Fraser summed up the firm's attitude to the Krays: "Using racing terms, there would be no race... The Richardsons were miles in front, brain power, everything." In their dotage Charlie and Eddie expressed contempt for the Kray firm, and although skirmishes and casualties were not unknown while the Krays, in particular Ronnie, fantasised over Chicago-style gang wars, the Richardons diversified into long firms, gaming machines, pornography, scrap metal yards, a perlite mine in South Africa, control over car parking at Heathrow, and more.

Charlie had become increasingly fascinated by South Africa, in particular the opportunities in the country's mineral industry. He became embroiled with the South African security services, who dangled the carrot of mining licences in front of him in exchange for Charlie arranging to have the telephones tapped of Amnesty International and Harold Wilson.
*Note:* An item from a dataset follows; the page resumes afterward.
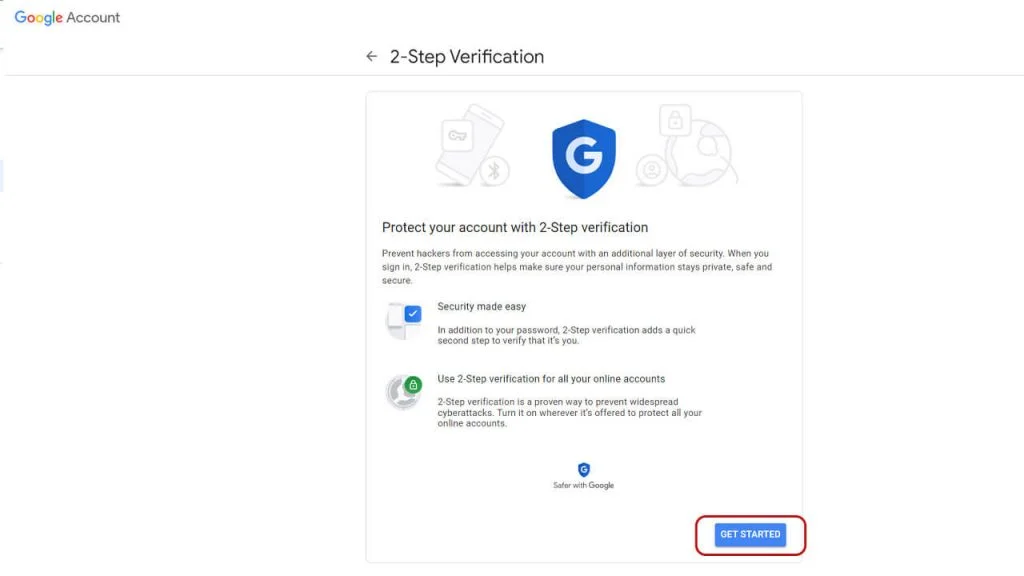Click the Google Account logo
The width and height of the screenshot is (1024, 576).
coord(67,18)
In 1966, in a shooting at Mr Smiths Club in Catford, an associate of the Krays was killed and five men were wounded. Eddie Richardson and Frank Fraser were arrested, Fraser for murder. The following night Ronnie Kray murdered George Cornell.

Richardson's penchant for attacking fellow fraudsters who he suspected of stealing from his long firms resulted in the infamous "torture trial" in 1967, which featured allegations of the use of pliers to remove teeth and fingernails, and the attachment of electrodes to genitals. Alleged victims of the Richardsons were granted immunity from prosecution if they "turned Queen's Evidence", and a distinct lack of physical evidence did not deter the judge, Mr Justice Lawton. Eddie was sentenced to 10 years with another five for the Mr Smith incident, and Frank Fraser received five years for affray and 10 years for some deviant dental practices at the Richardsons' Peckham scrapyard. Charlie received 25 years: "I was charged with a bit of long firm fraud and five counts of grievous bodily harm. Nobody was dead, maimed or even bloody scarred."

The sentencing policy was undoubtably savage, and whether this was due to a fear of American-style "organised crime" or was linked to Richardson's relationship with the South African Secret Service remains, over 40 years later, difficult to unpack. Files have been sunk deep into the long grass of British officialdom. Charlie Richardson was arrested on 30 July 1966; in 1980 he escaped from an open prison and remained free for just under a year. In 1984 he was finally released.

Charlie Richardson was the epitome of the tough working class self-made man who cut corners, and while violence was at the core of his success, his relationship with corrupt police officers was probably more significant. He did not play at being a gangster, and in his prime he was the real deal, shrewd and manipulative and quick to dole out violence to fellow underworld residents. But he was also well-read, articulate, extremely funny, and addicted to business. One of his last ventures was a scheme to take some control over the "true crime" genre, and to the end he loved doing deals, with film-makers, writers and a range of disparate individuals. However, along with his wife Veronica and his familyy, mining was his passion.

Nobody could swear quite like Charlie Richardson, and he reserved his most heartfelt oaths for the ex-business associates and members of the Establishment who, he insisted to his death (of complications from peritonitis), had conspired to deprive him of his liberty for 18 years.

Dick Hobbs

Charles Richardson, businessman and criminal: born Camberwell, London 1934; married Veronica (six children); died 19 September 2012.